The Delhi High Court on Monday issued notice to the centre, the Reserve Bank of India (RBI) and others on a plea seeking action against Google Pay for allegedly violating the central bank’s guidelines related to data localisation, storage and sharing norms. The plea sought directions to Google India Digital Service to give an undertaking to not store data on its app under UPI ecosystem and further not to share the same with any third party, including its holding or parent company.
“Google India launched, ”Tez”, a mobile payments service targeted at users in India which later folded into the new ”Google Pay” app. ”Google pay” is a third party app which facilitates payment in the UPI ecosystem and is able to do the same by partnering with various PSP/acquirer banks,” the plea said.

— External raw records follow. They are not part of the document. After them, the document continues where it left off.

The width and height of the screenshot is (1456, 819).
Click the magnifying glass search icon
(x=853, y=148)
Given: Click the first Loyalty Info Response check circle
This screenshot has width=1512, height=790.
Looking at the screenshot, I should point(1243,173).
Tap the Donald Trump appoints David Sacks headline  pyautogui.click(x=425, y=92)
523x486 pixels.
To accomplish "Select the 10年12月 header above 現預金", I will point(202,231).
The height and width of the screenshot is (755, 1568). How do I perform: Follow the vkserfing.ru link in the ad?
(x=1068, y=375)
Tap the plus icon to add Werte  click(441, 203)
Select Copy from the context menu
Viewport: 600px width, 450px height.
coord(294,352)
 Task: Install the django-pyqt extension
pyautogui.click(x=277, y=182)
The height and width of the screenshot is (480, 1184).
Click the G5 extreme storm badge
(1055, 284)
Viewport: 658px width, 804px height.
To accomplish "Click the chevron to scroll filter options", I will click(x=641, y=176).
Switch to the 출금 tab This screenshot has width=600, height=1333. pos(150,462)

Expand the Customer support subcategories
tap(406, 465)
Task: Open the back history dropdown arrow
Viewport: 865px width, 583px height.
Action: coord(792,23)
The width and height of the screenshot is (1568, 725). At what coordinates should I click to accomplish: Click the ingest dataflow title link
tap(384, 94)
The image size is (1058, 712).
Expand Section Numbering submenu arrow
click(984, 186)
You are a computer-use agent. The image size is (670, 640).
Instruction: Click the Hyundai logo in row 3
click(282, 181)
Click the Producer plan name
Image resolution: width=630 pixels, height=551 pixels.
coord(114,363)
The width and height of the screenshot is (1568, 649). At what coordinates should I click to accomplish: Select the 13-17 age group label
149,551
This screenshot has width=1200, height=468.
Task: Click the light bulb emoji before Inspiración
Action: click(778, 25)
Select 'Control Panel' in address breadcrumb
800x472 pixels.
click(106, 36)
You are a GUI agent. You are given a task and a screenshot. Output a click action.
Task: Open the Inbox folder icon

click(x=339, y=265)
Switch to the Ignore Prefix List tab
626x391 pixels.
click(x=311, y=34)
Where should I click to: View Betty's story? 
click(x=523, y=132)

“Further, ”Google Pay” is regulated by respondent number 2 (National Payment Corporation of India) which is responsible for granting permission to Payment Service Provider (PSP) as Banks and to Third-Party Apps (TPAs) to operate under the UPI network,” it added.
Abhishek Sharma, the petitioner, also sought a direction to the RBI to take action and impose a penalty on Google Pay on account of its serious violations of applicable laws.
A bench of Chief Justice DN Patel and Justice Prateek Jalan on Monday seeks response of all respondents and slated the matter for further hearing on September 24.
Meanwhile in June, in a similar case, the RBI had told Delhi High Court that Google Pay is a third party app provider (TPAP) and does not operate any payment systems. RBI had also told the court that since Google Pay does not operate any payment system, it does not find a place in the list of authorised payment system operators published by the National Payments Corporation of India (NPCI).
The latest plea also alleged that Google Pay is further violating the UPI procedural guidelines by sharing personal sensitive user data in complete breach of binding regulatory guidelines.
“That the procedural guidelines governing ”Google Pay” prohibits sharing of user data by TPA and cast a specific liability on the PSP banks to ensure that no such data is shared by TPA in contravention to the applicable norms and law,” the plea said.
However, it said that Google Pay by way of “Combined Google Pay Terms” is openly sharing it with its own group companies as well as third parties and is also monetizing the same.
The plea also claimed that Google Digital Service Pvt Ltd, vide its product ”Google Pay”, seeks to access the location of the users in the name of security and uses the same to gain revenue from offering highly targeted or personalized advertising opportunities to advertisers.